TEXT EXCERPT ->
┌────────
Merced College; Don Power

 

Lecture Notes:  Triola, Chapter 1:  Introduction to statistics

 

1.2 Statistical Thinking

 

Know these definitions:

 

population

parameter    Data relating to an entire population are called parameters

sample

statistic        Data from samples are called statistics

 

            Census vs sample

 

            discrete data                Can you count it?  How many students....

            continuous data           Can you get fractional measurements?  Average speeds of ..

 

            voluntary response sample – Why would such samples cause studies to go wrong?

 

1.3 Types of Data

 

The point:  Don't use methods/computations that are inappropriate for your type of data.

 

Know the four types of data:             First 2:  Qualitative,    Last 2: Quantitative

 

            Nominal - Based on names                

                        e.g. male, female

                        or,  far west, midwest, southern, mid-atlantic, northeast

 

            Ordinal - Some order is possible, even if it can't be quantified

                       

                        e.g. large, medium, small

                        or, child, adult, senior

 

            Interval - Numerical scales (like temperatures); ratios are not valid

                        e.g.  songs from the 50's, 60's, 70's, 80's, ...

 

            Ratio - Numerical ratios can be formed and are valid

(Test:  if you double one number, are you also doubling the quantity you are measuring? Is 60 degrees twice as warm as 30 degrees?  Is 60 pounds twice as heavy as 30 pounds?)

 

Question:  What type is appropriate for the numbers on football jerseys? (The bigger the player, the bigger the number?)

 

 

1.4  Critical Thinking

 

Per text, main sources of errors in statistical work:

            Dishonesty (on the part of the researcher or the people providing the data)

            Unintentional errors (Are political polls always accurate?)

                        Did you get a valid sample?

                        Did you draw a valid conclusion from your sample?

 

Good sampling techniques are crucial.  Potential errors could come from:

 

            Voluntary response sample (or self-selected sample)
└────────
PARTS OF THE EXERCISE ->
a - Reproduce the stretch of the statistics lecture notes from "Per text, main" through "polls always accurate?)" verbatim.
b - Resume the statistics lecture notes from the point at which they end.
The listing is not needed for this work.

STORED DATA ->
┌────────
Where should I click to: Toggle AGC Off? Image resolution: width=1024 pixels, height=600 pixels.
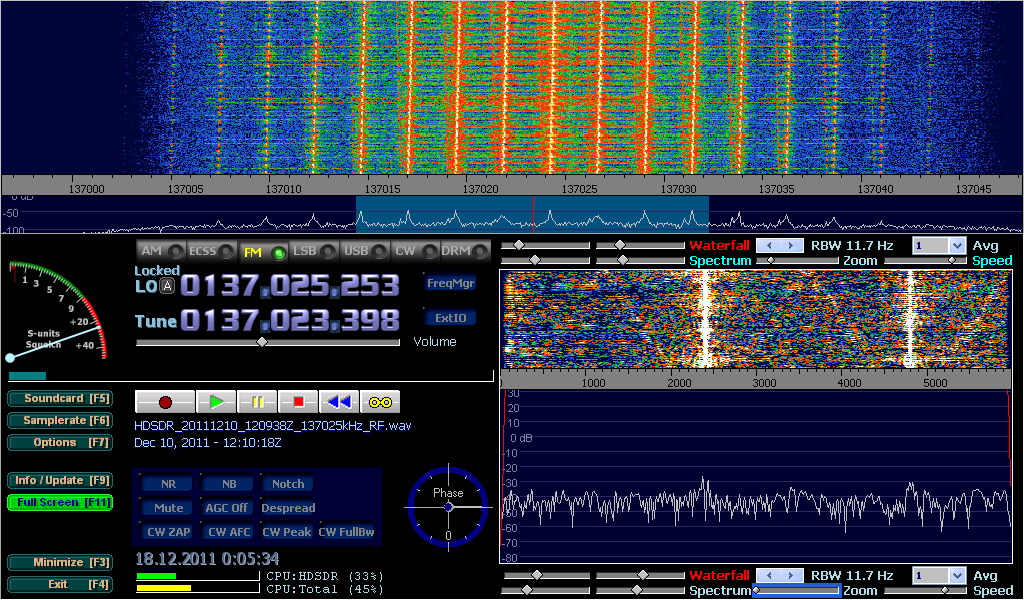226,508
└────────
OUTPUTS IN ORDER ->
a -
Per text, main sources of errors in statistical work:

            Dishonesty (on the part of the researcher or the people providing the data)

            Unintentional errors (Are political polls always accurate?)

b -
            Samples that are too small

            Loaded questions:  questions worded in a way that affects the response

            Order of the questions, or the order of the phrases in the questions

            Nonresponse

            Missing data

            Self-interest study

           

Other errors relate to presentation of the results

 

            Misleading graphs or pictographs

            Errors interpreting percentages – Text has a good summary of % calculations

            Confusing correlation with causality

            Overly precise numbers

            Partial pictures

            Deliberate distortions

 

What was the problem with the Literary Digest poll (chapter problem, pg 3)?

Discuss the statement, "90% of all statistics are made up on the spot."

 

1.5  Collecting Sample Data:  “Design of Experiments”

 

Observational studies vs Experiments

            Obsv -- We observe and measure, but don't modify the subjects

                        retrospective (Past data)

                        cross-sectional (i.e. current status)

                        prospective (longitudinal)  Future data

            Experiment -- we apply some treatment, then observe the effects

               Avoid confounding:  multiple causes could produce the effect you"re measuring

 

Be able to distinguish among Sampling strategies (fig 1-2, pg 29)

 

            Random sample -- Each individual member has an equal chance of being selected

 

Simple random sample -- Every possible sample of size n has the same chance of being selected (If n=1 only, this is a random sample)

 

Systematic sample – After some random starting point, select every kth member.

 

Stratified sampling – Subdivide population into subgroups sharing common characteristics (e.g. Democrat, Republican, Independent), and get a random sample within each group

 

Cluster sampling – Divide population into groups/clusters/classes, select random groups, survey all the members of the selected groups.

 

           

 

Controlling the effects of variables

 

            Blinding -- Hawthorn effect

            Blocks  -- Sampling strategy.  

 

            Fig 1.4:

            Randomized block design

                        Form blocks with similar characteristics

                        Randomly assign treatments to the subjects in each group

            Completely randomized Experimental Design

                        No blocks

                        Assign to groups randomly

                        Rigorously controlled design

Careful selection of subjects:  [more thorough consideration of blocks]

 

"Repetition of an experiment on sufficiently large groups of subjects is called replication"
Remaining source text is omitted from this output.